» **Problems to solve**
1) Translate this sentence from the passage on online religious community into Spanish: "Digital communities also render proximity secondary to affinity."
2) Continue the passage on online religious community from its last sentence.

» **Document extract**
We worry that the internet has rendered physical presence secondary to manufactured sights and sounds, but for some this can be liberating.

Indeed, all people seem to feel less inhibited online, which can lead to deeply connected and spiritual community.

One of the earliest online Christian communities was founded by the Rev. Chuck Henderson, who started the First Church of Cyberspace in the mid-1990s.

Members met in an HTML chat room on Sunday evenings and "did church" together with what Henderson called an "intimacy" that allowed people to open up and be real with one another.

Digital communities also render proximity secondary to affinity.

When I was serving as an associate dean of religious life at Princeton University, a Buddhist student needed to go home for a semester to West Virginia, where she didn't have a community that shared her spiritual practice.

An online group of like-minded Buddhists in New York City allowed her to join them for weekly meditation, download the teachings and assuage her sense of alienation.

Online communities can sometimes even meet spiritual needs in ways that in-person congregations fall short.

Early in her career, Christian theologian Deanna Thompson had nothing but disdain for the internet.

» **Information given**
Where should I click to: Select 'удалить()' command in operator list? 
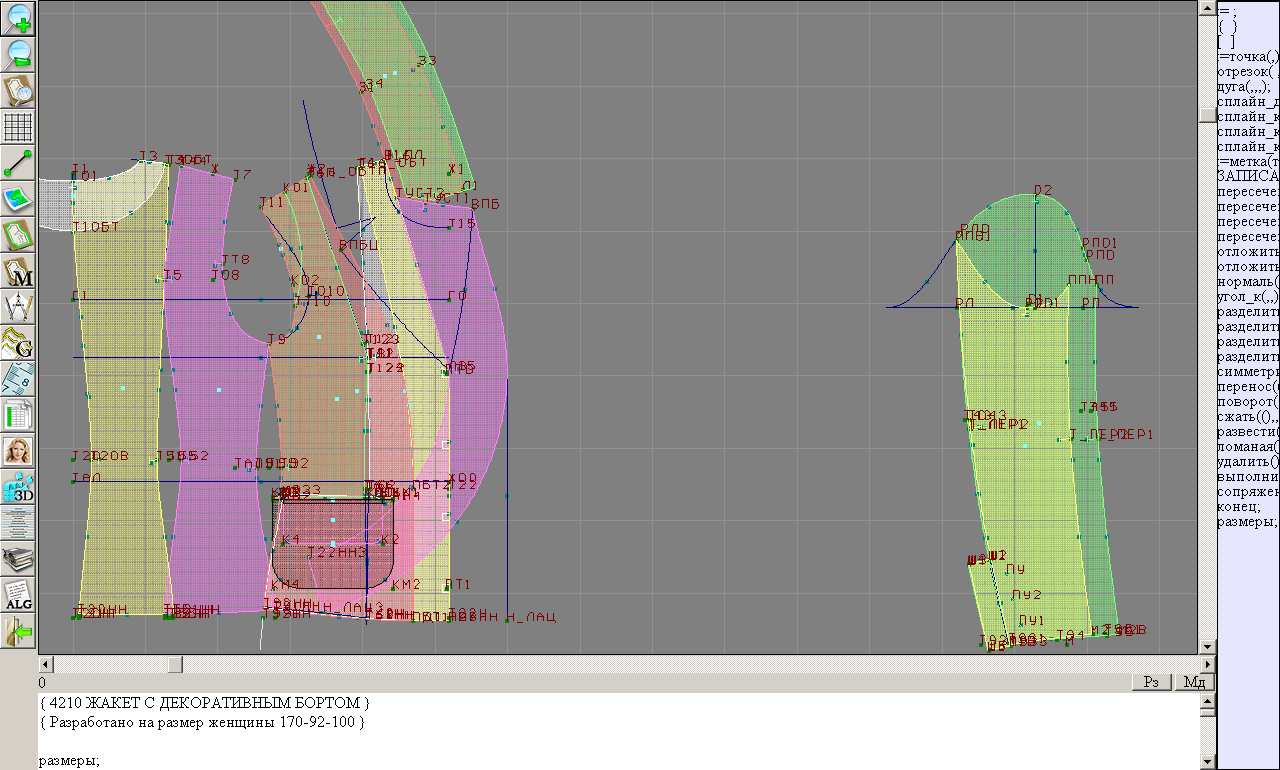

==

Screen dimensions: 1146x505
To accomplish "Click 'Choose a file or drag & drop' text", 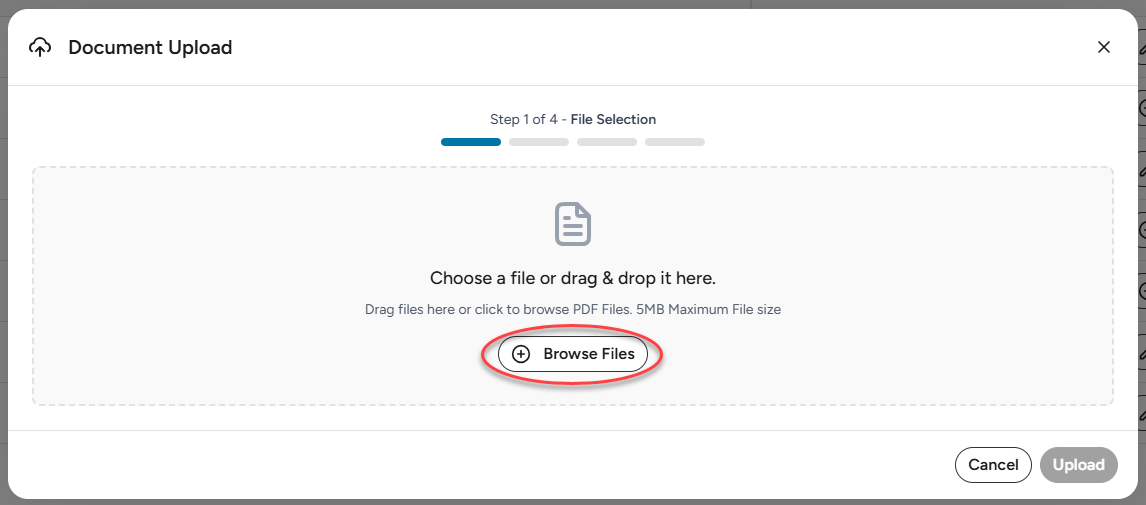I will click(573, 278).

» **Answers to the tasks**
1) Las comunidades digitales también relegan la proximidad a un segundo plano frente a la afinidad.

2)
But when she got a very serious form of cancer, her brother created a page for her on the online community site Caring Bridge, where people could support her and get updates on her treatment.

In her book "The Virtual Body of Christ in a Suffering World," Thompson wrote that her internet community was more "there for her" than her local church.

"I started to realize," Thompson wrote, "I was being surrounded by a cloud of witnesses greater than any I could have imagined before. ... I've been awakened to a new — indeed, almost mystical — understanding of the church universal, mediated through what I've come to call the virtual body of Christ."

In some small way I understand what Thompson means.

My network on Facebook often feels more like a prayer circle, and Instagram posts offer me inspiration, religious and secular alike.

My religious friends on Twitter offer Bible commentary, teach from the Torah and offer wisdom from their Sikh, Hindu, Buddhist and Muslim traditions.

The ability to learn and commune with people of other faith traditions online is almost unending.

Of course, for many, and perhaps most, of us, virtual contact isn't sufficient — especially for those who live alone, are single or simply get fed by the presence of others.

An avatar doesn't replace human touch, smell or the voices of a crowd.

Virtuality doesn't always overcome the screen.

The online world can also be fraught and even dangerous for those seeking spiritual sustenance.

The ability to delete, unfriend, and unfollow those who do not agree with our theology or politics can make online communities fragile, or ultimately isolating.

Hate too often flourishes unchecked in the digital world.

Fear is promulgated and violence is promoted against individuals and entire communities.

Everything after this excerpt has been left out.